"""

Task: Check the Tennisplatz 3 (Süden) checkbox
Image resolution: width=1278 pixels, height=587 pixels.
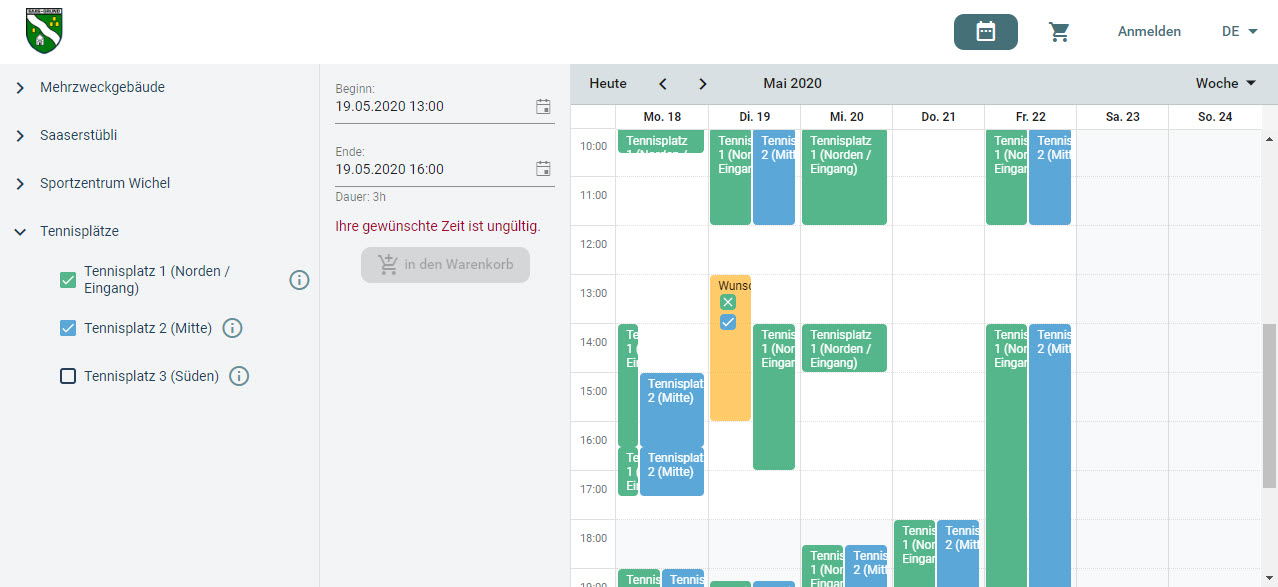Action: [x=68, y=376]
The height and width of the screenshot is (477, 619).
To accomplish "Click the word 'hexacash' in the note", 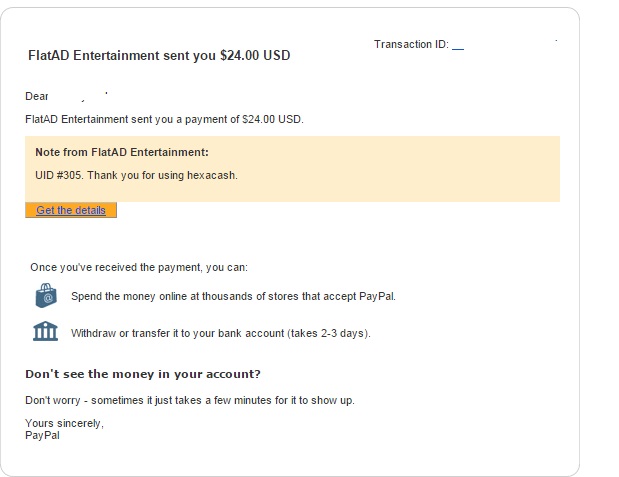I will [217, 175].
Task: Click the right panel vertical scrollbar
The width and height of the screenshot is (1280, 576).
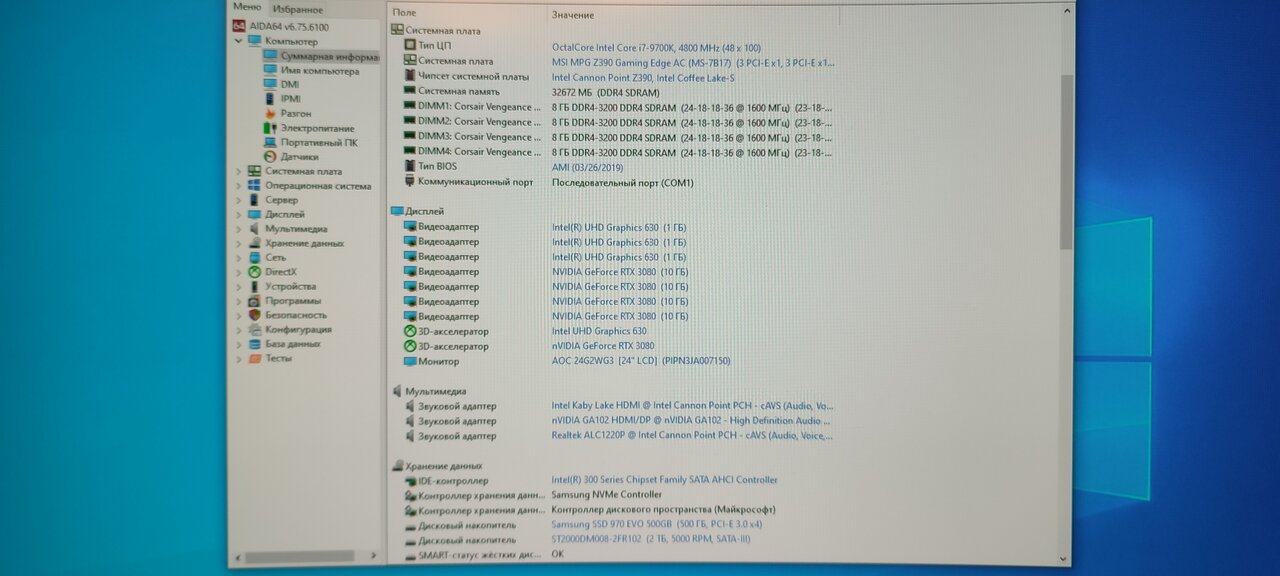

"""

### Aim:
List each line of the data above that contains the string "screenshot". Case counts.

### Written reply:
The height and width of the screenshot is (477, 619).
The width and height of the screenshot is (1280, 576).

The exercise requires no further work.